WHAT IS REQUIRED -> No pictures belong in the copy. Reproduce exactly the lines beginning at the line containing "Image resolution: width=932" and continuing to the end of the entries below.

== MATERIAL FOR THIS EXERCISE ==

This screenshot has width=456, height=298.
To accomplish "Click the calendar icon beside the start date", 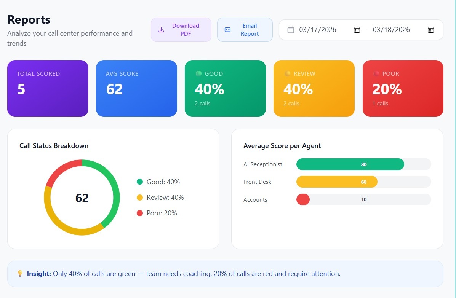I will coord(291,29).
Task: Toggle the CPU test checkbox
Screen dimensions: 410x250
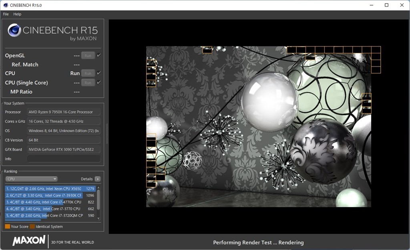Action: [x=99, y=73]
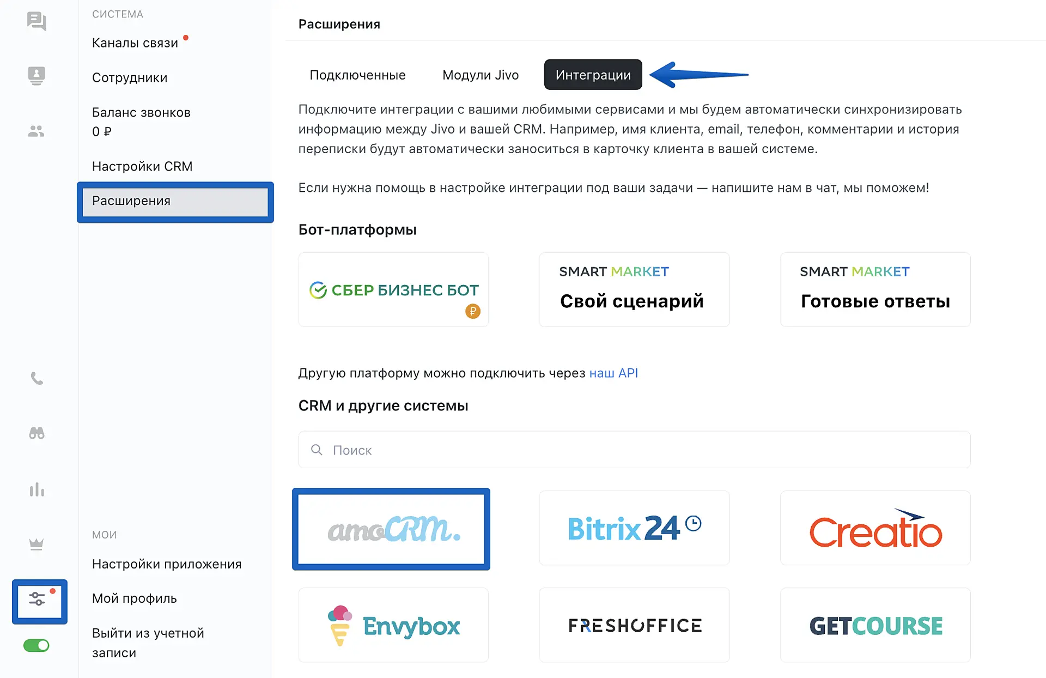
Task: Open Настройки CRM menu item
Action: pyautogui.click(x=142, y=166)
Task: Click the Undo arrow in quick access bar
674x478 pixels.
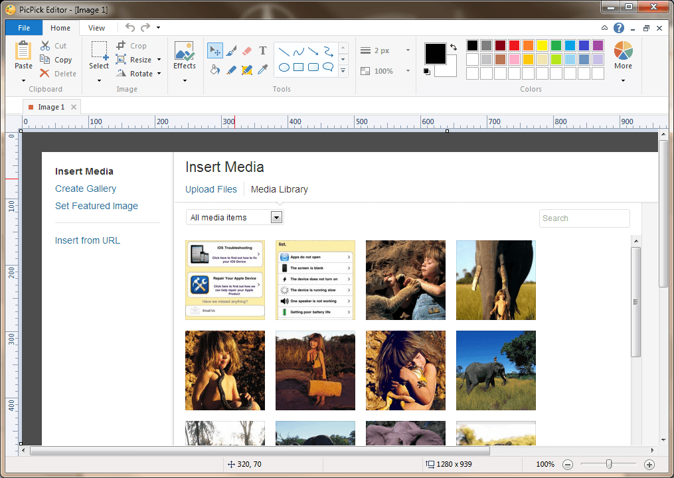Action: (130, 28)
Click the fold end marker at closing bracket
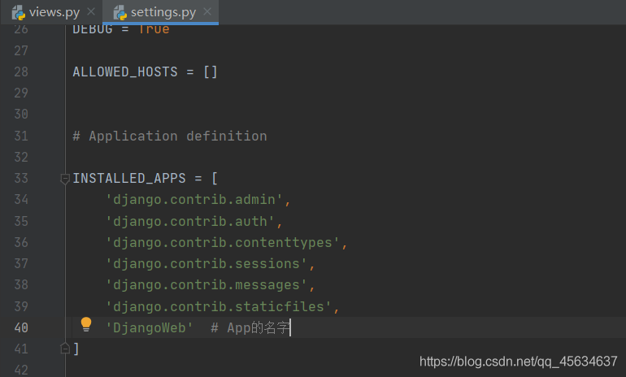This screenshot has width=626, height=377. tap(65, 349)
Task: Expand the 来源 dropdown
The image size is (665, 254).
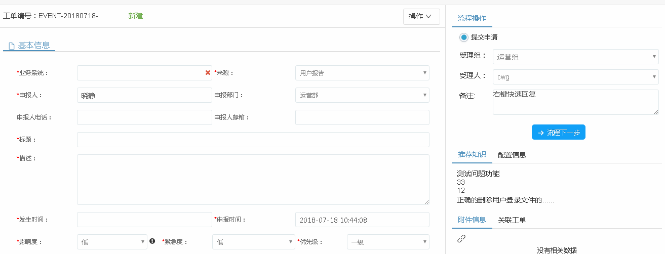Action: click(x=362, y=73)
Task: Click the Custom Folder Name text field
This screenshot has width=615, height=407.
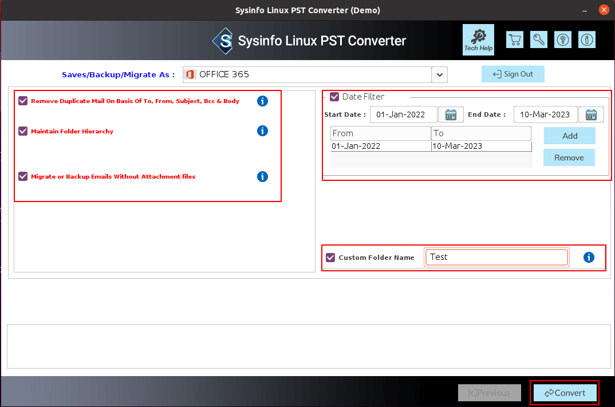Action: [x=496, y=257]
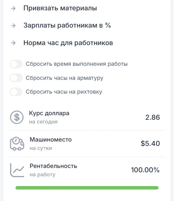This screenshot has height=201, width=174.
Task: Toggle Сбросить время выполнения работы switch
Action: (x=16, y=64)
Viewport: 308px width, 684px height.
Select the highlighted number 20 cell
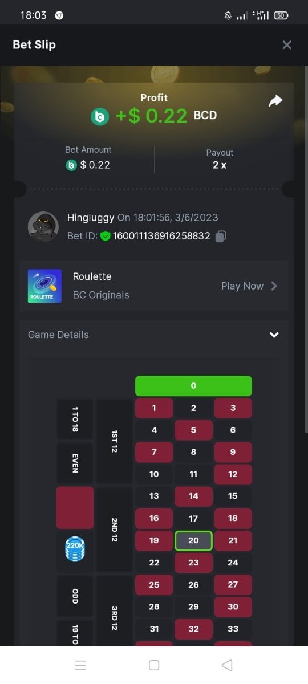click(x=193, y=540)
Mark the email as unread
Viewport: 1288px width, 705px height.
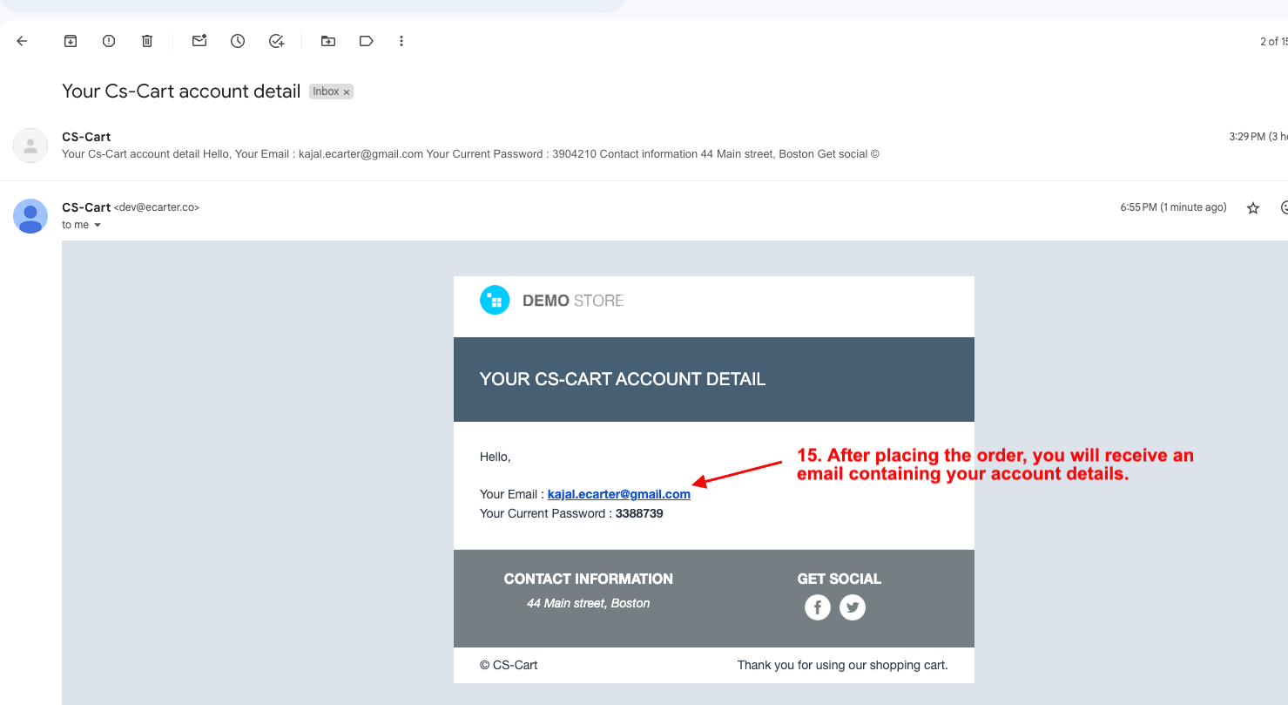click(x=199, y=41)
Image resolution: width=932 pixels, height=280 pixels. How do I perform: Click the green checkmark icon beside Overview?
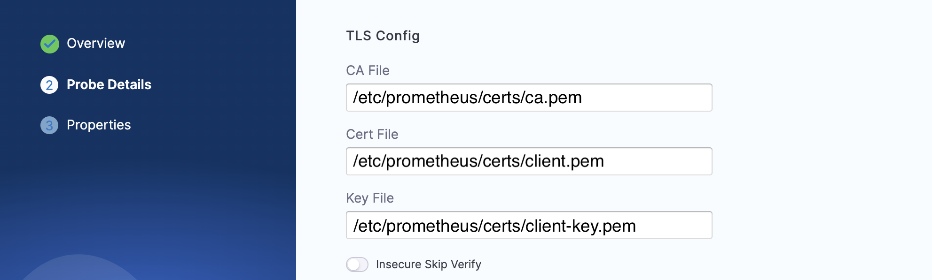click(50, 44)
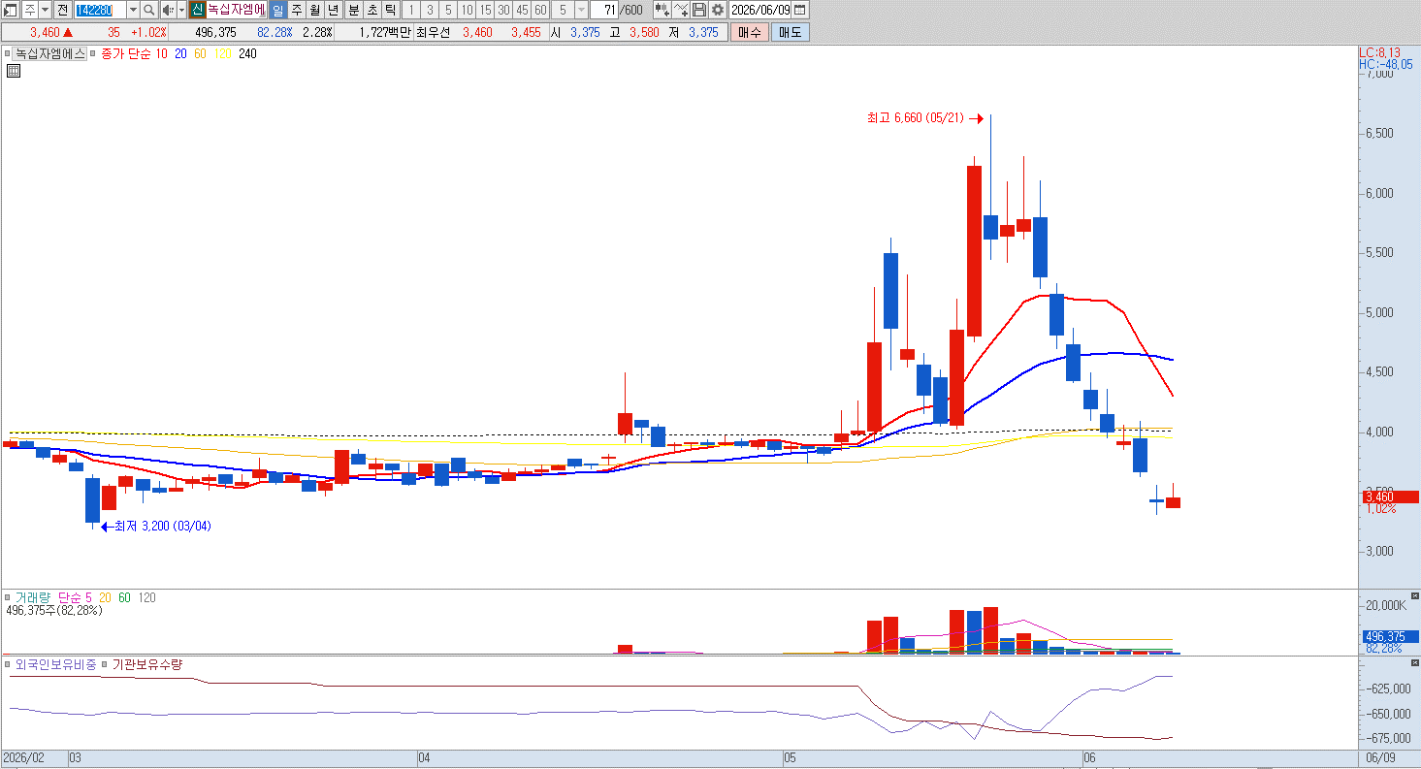Screen dimensions: 1421x769
Task: Toggle daily (일) chart period
Action: pos(278,10)
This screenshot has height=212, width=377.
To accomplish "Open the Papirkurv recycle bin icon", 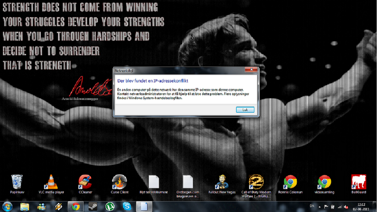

===

SOLVED EXERCISE ->
Image resolution: width=932 pixels, height=280 pixels. How do I perform: Click the green checkmark icon beside Overview?
click(50, 44)
Screen dimensions: 1421x769
Task: Toggle daily (일) chart period
Action: pos(278,10)
This screenshot has height=212, width=377.
To accomplish "Open the Papirkurv recycle bin icon", 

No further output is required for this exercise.